The Internet Archive, one of the world's best-trafficked websites, is headquartered in a cavernous former church on a quiet street sandwiched between Golden Gate Park and the Presidio. The nonprofit organization is a hoarder of cultural artifacts: snapshots of archaic Web pages, Grateful Dead concert recordings, more than 2 million digital books. On a typically foggy Thursday morning, rows of employees are hunched over their desks scanning book pages one by one a rote task its practitioners are grateful to be performing. "This job," says Faasolo Pua, 51, "has given me hope."
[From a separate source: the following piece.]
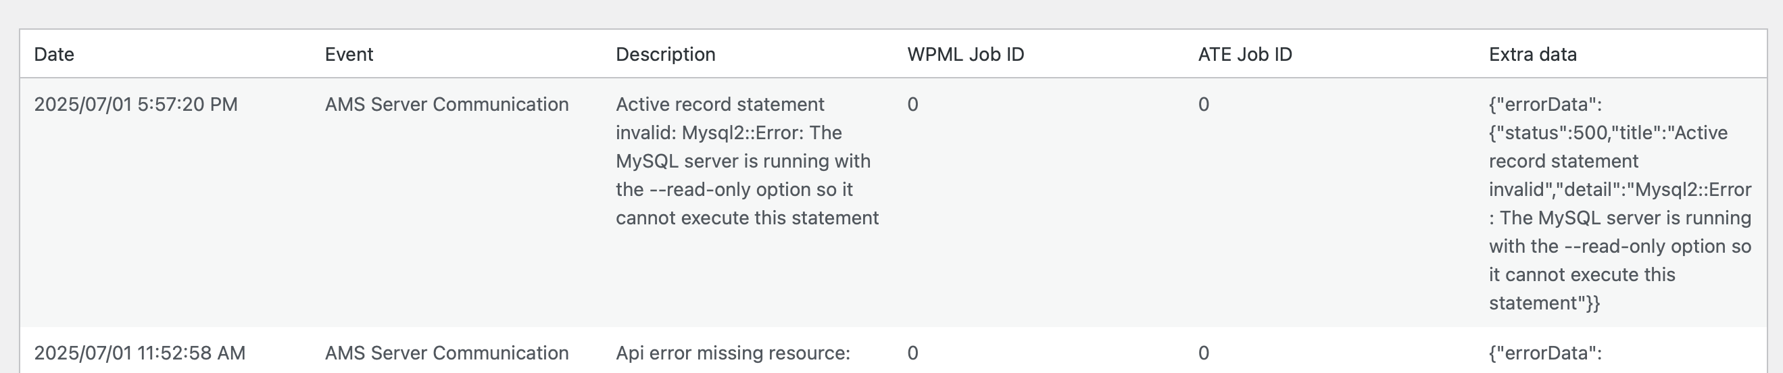Click the Extra data column header
This screenshot has width=1783, height=373.
pos(1532,54)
She's not alone. Since last year, 145 employees have latched onto the Internet Archive through a San Francisco program called Jobs Now. Tapping into funding from the Obama Administration's $787 billion stimulus package, 36 states plus the District of Columbia have unveiled similar initiatives, enabling local organizations to hire 250,000 people with federal funds. In San Francisco, these gigs, available to unemployed residents with dependents, offer modest salaries; entry-level positions at the Internet Archive pay $11 per hour. Benefits are paid by employers, who pick candidates from a roster culled by city staffers. Amid a punishing recession, these jobs have provided a lifeline to more than 4,000 San Franciscans and a jolt to the city's economy, shaving its unemployment rate and slashing welfare rolls 20%. "It's making a profound difference," says San Francisco Mayor Gavin Newsom.
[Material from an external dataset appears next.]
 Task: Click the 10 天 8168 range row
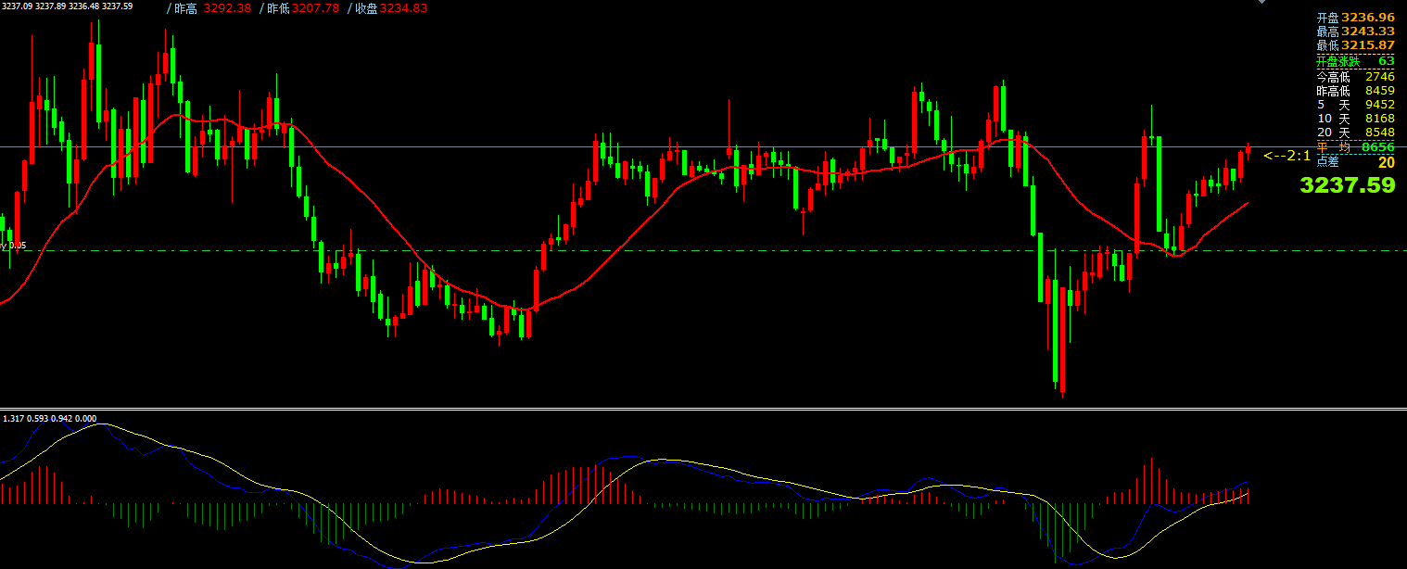tap(1354, 119)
But with Washington spooked by the swelling federal deficit, parsimony has become smart politics and employment programs like Jobs Now are on the chopping block. Barring a Senate vote to extend funding for another year, programs will expire across the country on Sept. 30, leaving tens of thousands out of work once more. Six weeks from the midterm elections, mustering the votes won't be easy. In May, the Temporary Assistance for Needy Families Emergency Contingency Fund the unwieldy name for the pool of money from which programs like Jobs Now draw support was the first to be singled out for elimination by voters on House minority whip Eric Cantor's YouCut website, which highlights purported examples of wasteful spending.
Newsom has tried to dispel the suspicions shrouding stimulus-subsidized programs like Jobs Now by noting that participants earn roughly the same salary they would collect in unemployment benefits and accumulate valuable experience. The $2.5 billion needed to renew such programs is a sliver of the overall stimulus package, and for the most part, they have flown under the radar. "By every measure, this is one of the areas of the stimulus that's working," says Newsom, who attributes its inability to garner broader support to "pure ignorance."
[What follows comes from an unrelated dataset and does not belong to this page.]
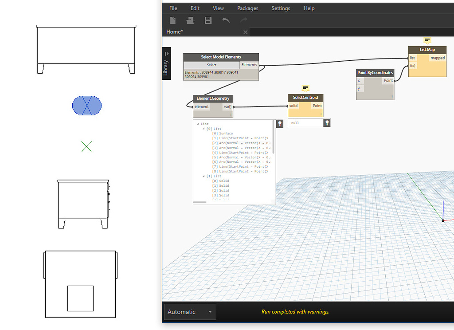454x330 pixels.
Task: Toggle the pin on the null preview bubble
Action: coord(327,123)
Proponents are trying to change that by launching online petitions, letter-writing campaigns and social-networking blitzes to spotlight the ways participants will suffer if the program ends this fall. "Their level of commitment and work ethic has been extraordinary," says Jesse Bell, who manages 26 Jobs Now employees at the Internet Archive. Those workers, whose jobs may be blown away by the political winds buffeting Washington, are left to ponder uncertain futures. "I love it here," says Alex Montecinos, 33. "I wish I could stay longer, but I don't know what's going to happen."
Even those who see Jobs Now as just a bridge to something better appreciate the temporary help. "A lot of people think being on welfare is a free ride, but it really sucks," says Rebecca Dixon, 34, a single mother of four who had been out of work for a year when she landed a job last November. "You don't feel a sense of belonging. Most people would rather work and support their families and not have to burden the state." Dixon, who took a pay cut from the $17 per hour she used to earn at a pediatric clinic and who hopes to return to medicine, calls lawmakers during breaks to tout the program's merits. "I don't know how I'm going to support my kids if this ends," she says. "It's very scary."